**Written request A:** From the gradient descent passage, list every named method of gradient descent that appears in italics.
**Written request B:** Write the next part of the passage on gradient descent and backpropagation, starting after its last sentence.

======== Text passage

This is called *batch gradient descent*

A variant of this method is to choose random subsets of the samples and make an update:

$e = \frac{1}{|S|} \sum_{i \in S} e_p \left(h(x_i), y_i\right)$,

where $S \subseteq \{1, \ldots, N\}$. This is called *mini-batch gradient descent*. Of course, at each individual step, we keep varying $S$ in order to make use of all our data

Another option is to just pick a random sample $(x_r, y_r)$, compute the gradient there, and update the weights. In that case, the error would be

$e = e_p \left(h(x_r), y_r\right)$

This goes by the name *stochastic gradient descent*

- **Based on what you understand now, what advantages and disadvantages do you imagine the three methods above have?**

### Updating the weights
- The algorithm used to compute $\frac{\partial e}{\partial w_{ji}^{(\ell)}}$ is Backpropagation
- We define

$\delta_j^{(\ell)} = \frac{\partial e}{\partial s_j^{(\ell)}}$

Remember that $s^{(\ell)} = w^{(\ell)} x^{(\ell - 1)}$

- This quantity is directly related to the gradient we want. The relation is

$\frac{\partial e}{\partial w_{ji}^{(\ell)}} = \delta_j^{(\ell)} x_i^{(\ell - 1)}$

- We already have all the $x_i^{(\ell - 1)}$ as a result of forward propagation (evaluation of the neural network)

================
======== Supplied records

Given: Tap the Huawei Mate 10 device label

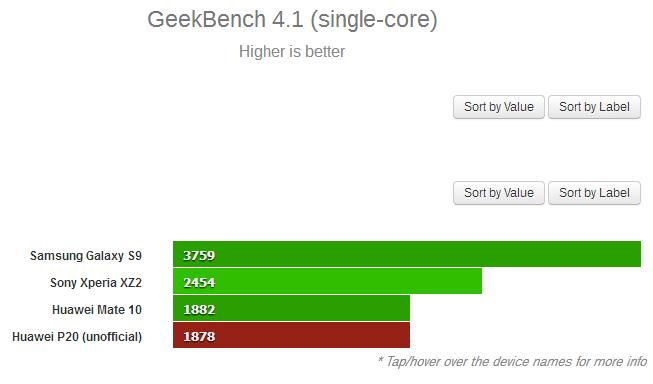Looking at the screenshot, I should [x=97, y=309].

================
======== Supplied records

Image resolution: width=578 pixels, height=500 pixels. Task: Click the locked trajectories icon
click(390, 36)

================

**Exercise answer A:**
batch gradient descent
mini-batch gradient descent
stochastic gradient descent

**Exercise answer B:**
- Now, observe that we can directly compute $\delta^{(L)}$. To compute $\delta$ at other layers, we use the expression

$\delta_i^{(\ell)} = g'\left(s_i^{(\ell)}\right) \sum_{j = 1}^{d^{(\ell + 1)}} w_{ji}^{(\ell + 1)} \delta_j^{(\ell + 1)}$

Thus, to compute $\delta^{(\ell)}$, we need to compute $\delta^{(k)}$ for $\ell + 1 \le k \le L$
- In matrix notation, we have

$\delta^{(\ell)} = g'\left(s^{(\ell)}\right) \circ \left( w^{(\ell + 1)} \right)^{\top} \delta^{(\ell + 1)}$,

where $\circ$ stands for the Hadamard (i.e., element-wise) product

- The following class defines a neural network implementing the equations we just discussed. Observe that we are coding the neural network from scratch (i.e., we are not using ML libraries)


In [None]:
import numpy as np

class neuralNetwork:

    # nodesPerLayer is an array containing the number of nodes for each layer: If we pass [2,3], we get a 1-layer NN. The input layer will contain 2 nodes; the first layer 3 nodes.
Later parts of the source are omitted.